──────── Text for analysis ────────

Last week, I was reading a newsletter in which they showed the disturbing video above. It is from a newscast and shows actual video proof of a 52 year old home health worker abusing a 91 year old helpless woman with Alzheimer’s Disease.
It’s a disturbing video and of course, it made me sick to my stomach.
But I’m not naive and I know this happens more often that we like to think. It’s just that this time someone got caught.
Both the news commentators and the newsletter editor took the position that the agency who hired this woman should have done a better criminal background check. The newsletter editor goes on to say that surprise inspections should also have been done.
While I don’t disagree at all with either of the above recommendations (a thorough background check and surprise visits should ALWAYS be done), I’m going to add something else that wasn’t considered.
This 52 year old woman cared for the elder woman for 8 hours a day, 5 days a week, for over 11 years! That’s a very, very long time to caregive for a aging parent but especially long when the elder also has Alzheimer’s Disease.A background check may have been done …………11 years ago. This woman may have started out as a wonderful caregiver.
But this caregiver is clearly burnt out! She has obviously used up all her emotional, compassionate, caring resources LONG ago and now she is just angry and resentful at her patient. Someone should have noticed this. And really, ONE of those someones who should have noticed needs to be a family member. As family members, we cannot just turn over our loved ones to a facility, an agency or a caregiver and assume that everything will be fine. It won’t be.
It’s been demonstrated that a person whose family is involved and participates in their care on a regular basis – whether that be by stopping by to help with feeding meals, checking to see if there are errands that need running, visiting, or calling on the phone, will get better care. My theory is that when staff members see family or friends that care about the elder, they see that elder as someone that MATTERS…someone who is loved and missed and is therefore important.

──────── Information provided ────────

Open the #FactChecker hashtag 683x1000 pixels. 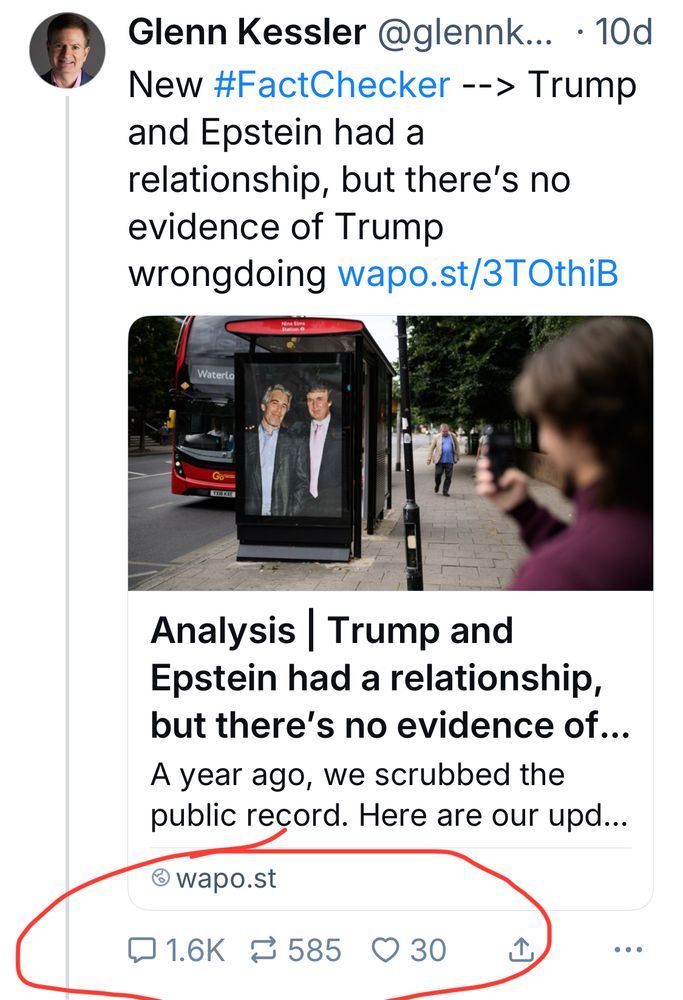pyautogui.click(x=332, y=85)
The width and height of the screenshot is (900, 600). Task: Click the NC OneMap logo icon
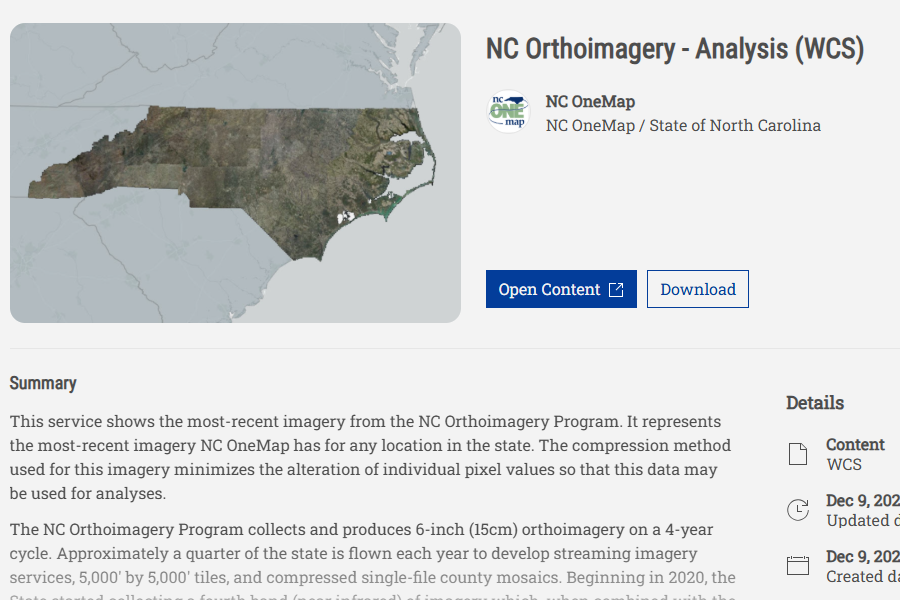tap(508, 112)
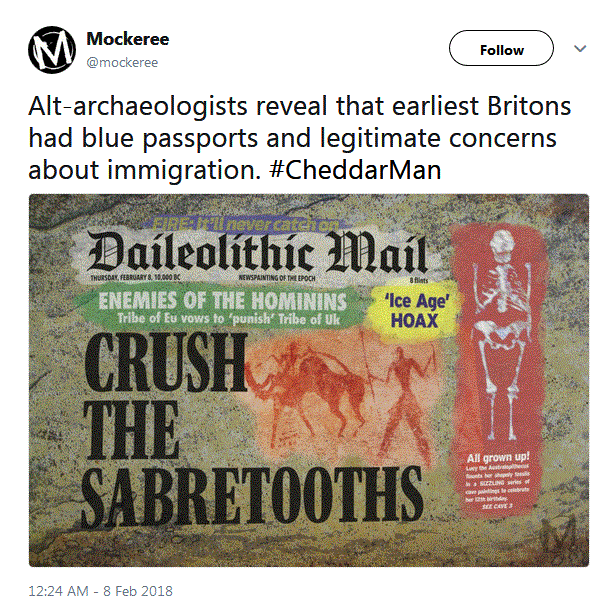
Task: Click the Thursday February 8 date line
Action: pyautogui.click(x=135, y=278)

────────

**Tasks to complete**
A) Decide whether each statement below agrees with the post on caregiver burnout, answering yes or no and quoting the words of the post that settle it: (i) The caregiver looked after the elderly woman for more than 11 years. (ii) The newsletter editor called for surprise inspections. (iii) The writer disagrees with the call for a thorough background check.
B) Reproduce the passage of the post on caregiver burnout starting at "Last week, I" and ending at "that wasn’t considered.".
C) Continue the post on caregiver burnout from the point where it stops.

**Activity answers**
A)
(i) Yes: "for 8 hours a day, 5 days a week, for over 11 years!"
(ii) Yes: "The newsletter editor goes on to say that surprise inspections should also have been done."
(iii) No: "I don’t disagree at all with either of the above recommendations"

B)
Last week, I was reading a newsletter in which they showed the disturbing video above. It is from a newscast and shows actual video proof of a 52 year old home health worker abusing a 91 year old helpless woman with Alzheimer’s Disease.
It’s a disturbing video and of course, it made me sick to my stomach.
But I’m not naive and I know this happens more often that we like to think. It’s just that this time someone got caught.
Both the news commentators and the newsletter editor took the position that the agency who hired this woman should have done a better criminal background check. The newsletter editor goes on to say that surprise inspections should also have been done.
While I don’t disagree at all with either of the above recommendations (a thorough background check and surprise visits should ALWAYS be done), I’m going to add something else that wasn’t considered.

C)
When family and friends visit, they notice subtle or not-so-sutble signs that things are not going well.
Here are some signs that your loved-one’s hired caregiver needs to be replaced:
* The obvious signs: Bruises, the beginnings of bedsores (look for reddened areas over boney prominences like the hip, elbows and buttocks area), an unkempt appearance. unpleasant odors.
* An unkempt appearance of the caregiver.
If they don’t care about themsleves, how are they going to care for your loved one?
* The caregiver doesn’t listen to what your loved one (or you) say.
Give them a simple direction and then in 5 minutes, ask them what it was. It may be something as simple as what clothing you woul like your loved one to be dressed in that day. If they don’t remember, it’s not a good sign.
*The caregiver interrupts your loved one’s thoughts or ideas.
This may be because they don’t feel the loved one has anything important to say but it may also be because they are afraid of what your loved one is going to tell you, perhaps in regards to a negative incident.
* The caregiver talks to your loved one like a baby.
There should be respect in the caregiver’s words. If you hear sentences such as “Now, sweetie, be a good girl and eat your peas”, it’s a sign of disrespect and should be taken as a warning.
* The caregiver doesn’t take the time to ask permission or explain a procedure to a loved one.
Elders require patience and at the very least, an explanation of what they can expect to happen so they will not be fearful. For instance, the caregiver should say “would you like to take your bath now or perhaps after breakfast?” If the caregiver has arrived specifically for the purpose of bathing, then she can ease the loved one into the activity by getting down to their level and speaking face to face.
* Caregivers should never tower over a patient.
This is also a sign of disrespect and clearly demonstrates that they feel they have the power in the relationship. That could lead to abuse.
* A caregiver who takes personal calls while in your presence.
If he or she is doing this while you’re there, how much time is spent on the phone when you’re NOT there?
* A caregiver who acts as if they own the place.
If a caregiver becomes too comfortable in their care recipient’s home or room, the may feel as if they have the right to take personal possessions or monies. They may think “after all, I work HARD; the patient doesn’t need it and I’m entitled to this.”
Any of these signs can be causes to re-evaluate the caregiving situation. Trust your instinct and take the time to investigate further.
PS A good (hidden) video monitoring system might be a wise investment.